И когда наступили холодные ветреные погоды, и прогулки в Маршалси уже
нельзя было совершать ежедневно, я, бывало, сворачивался клубочком на
широком подоконнике, завернувшись от холода в тяжелую портьеру, и
проскальзывал в заветную дверь, ключом к которой служили буквы, дверь,
ведущую в разные страны, в разные времена, к разным людям, которые мне
никогда и не снились.
Стоит ли удивляться, что я любил Шеда Вуди, простого кузнеца,
освободившего мое тело, а вместе с ним и душу.

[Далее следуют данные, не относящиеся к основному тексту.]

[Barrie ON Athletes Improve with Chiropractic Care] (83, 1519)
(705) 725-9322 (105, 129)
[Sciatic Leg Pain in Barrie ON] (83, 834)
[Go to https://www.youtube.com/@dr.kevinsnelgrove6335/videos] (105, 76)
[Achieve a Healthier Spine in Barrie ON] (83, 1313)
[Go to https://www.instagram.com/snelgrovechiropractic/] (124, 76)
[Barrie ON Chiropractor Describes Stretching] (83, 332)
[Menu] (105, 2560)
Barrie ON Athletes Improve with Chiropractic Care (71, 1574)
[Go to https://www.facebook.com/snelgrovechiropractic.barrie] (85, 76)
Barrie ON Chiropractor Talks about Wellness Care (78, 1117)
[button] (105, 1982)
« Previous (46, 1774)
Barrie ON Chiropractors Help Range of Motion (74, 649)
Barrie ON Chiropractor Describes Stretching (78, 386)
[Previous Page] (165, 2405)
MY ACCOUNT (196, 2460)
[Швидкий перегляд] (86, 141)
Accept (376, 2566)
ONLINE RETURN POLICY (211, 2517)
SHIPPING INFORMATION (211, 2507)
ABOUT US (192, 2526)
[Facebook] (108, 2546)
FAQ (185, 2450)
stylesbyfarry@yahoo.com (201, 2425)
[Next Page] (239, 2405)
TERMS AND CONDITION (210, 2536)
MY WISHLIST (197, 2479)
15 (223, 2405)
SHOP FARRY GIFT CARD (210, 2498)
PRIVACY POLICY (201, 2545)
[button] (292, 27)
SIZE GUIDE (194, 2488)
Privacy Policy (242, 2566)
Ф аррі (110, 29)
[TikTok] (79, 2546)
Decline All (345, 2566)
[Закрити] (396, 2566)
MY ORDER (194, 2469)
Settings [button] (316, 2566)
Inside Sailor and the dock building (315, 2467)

И тогда, когда я принял из его богатырских рук Библию и прочел ему
быстро и свободно псалм, который он старательно читал по слогам, Шед
перестал относиться ко мне как к ребенку, и мне вскоре даже было позволено
оставаться в кузнице после захода солнца, а до этого с первыми признаками
заката меня отправляли домой. И именно в ночной темноте в кузнице Шеда я
повстречал тех людей, которые мне стали так близки, и услышал обсуждение
тех вопросов, которым суждено было сыграть такую большую роль в наших
жизнях.
Мы в Маршалси были довольно отсталыми, и мне никогда не приходило в
голову считать устаревшим и непрактичным то, что крестьянские наделы были
разделены на участки с давно сложившимися границами и что люди испытывают
свою судьбу в ежегодных жеребьевках, примиряются со своей участью и
начинают возделывать свой участок. Земли моего отца простирались во все
стороны вокруг поместья, а кроме того, существовали четыре-пять мелких
ферм, которые существовали самостоятельно и являлись общей собственностью
тех, кто на них работал. С незапамятных времен на ферме Хантов жили Ханты,
а в Тен Акр - Чиснелы.
Я никогда не знал слова "огораживание", пока не услышал как после
заката в кузнице Шеда люди произносили его таким тоном, как можно говорить
лишь о рае.
Я совсем мало внимания уделял религии. Каким-то непонятным образом
она была связана с политикой. Именно поэтому мой отец, для которого имя
Господа было лишь бранным словом, с неизменной регулярностью являлся на
свое место в церкви каждым воскресным утром. Его появление в церкви было
столь же мало связано с религиозностью, сколь и его приказание мадам Луиз
не выносить за пределы ее комнаты распятие, свечи, четки и фигурку деды
Марии. Сам я редко ходил в церковь, потому что это было очередным
публичным явлением эсквайра с его богом обиженным ребенком. И с великим
удивлением мне довелось узнать, какую огромную роль играл Бог в жизни
некоторых людей и какие серьезные формы принимало поклонение ему.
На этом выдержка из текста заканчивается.